My grief was overwhelming, my sense of his loss unending,
inspite of my absolutely personal knowledge that others might call belief, that he walks by my side all the time since, in
spirit.
The contrast between Thunder and Signal, both being "red-zone" dogs
taught me how we humanize our dogs. With Signal I had to 100% follow Cesar's way to have any hope of success.
With thunder, I kept regressing, telling myself "stories" about how the "poor old dog" had lost his alpha status to the "young
buck"-Signal. When I discovered he had the cancer, my guilt and grief made this regression even worse.
To the end, I could never trust Thunder with anyone else. 18 months
later, Signal has become the perfect dog which I attribute to the unrelenting attention given to following Cesar's way.
Thunder provided a consistent context of experience of how dogs
act out our expressed emotion for us as children frequently do. Beverly D' Anglo, PhD did an absolutely brilliant expose
on this "tanking effect.
There is also a spiritual teaching out that is
interesting to cntemplate, that our animals - particularly our dogs, out of their love for us, will "take on " our illnesses
which manifest from our own toxic emotional, mental, physical and spiritual lives. Another discussion for another time,
but looking at the pattern of dog deaths in both mine and my parent's lives, I have reason to wonder.

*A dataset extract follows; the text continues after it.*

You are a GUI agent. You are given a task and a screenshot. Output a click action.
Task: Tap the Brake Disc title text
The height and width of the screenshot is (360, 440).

Tanna taught me to hear the Lighting.
My first rescue, abandoned on an island in a state park in South
Carolina, she was brought to me a terrified shivering mass of fur and bones. She was with me during the most difficult years
of my life. There are few pictures of her for this reason. She taught me communication with myself which opened
so many other door. Quietly holding the space open when I was lost until I returned to myself ready to do another
day.
One day, on a camping trip, she disappeared down a mountain side
in the dark. Calling her resulted in no response. We went looking, no luck. Finially in desparation, I sat
down where I was. Calmed myself. Pictured looking into her eyes. Visualized an energy line like a fishing pole. Reached
over and hooked it into her collar. Then pictured myself reeling her in.
Within 5 minutes, she came bounding to me, in this place I hadn't
been before.
With Tanna, I communicated in pictures to train her from that
point on. Asked her to lay against me in certain positions that would help my back or be down by my knees. It
was not the last time I had to find her by sending my energy out to reel her back in. The communication techniques I
learned with her has been replicated with every dog since. With Tanna, I learned skill with "intending" that involved
others, how to "listen" for danger and most of all how to trust my intuition, especially in relationships!
The mannerisms between Tanna and Signal are many and uncanny.
I would not be surprised to find that she came back to me to help me move to the next level of working with high risk dogs
as I transtion myself to a new way of living in this next part of my life.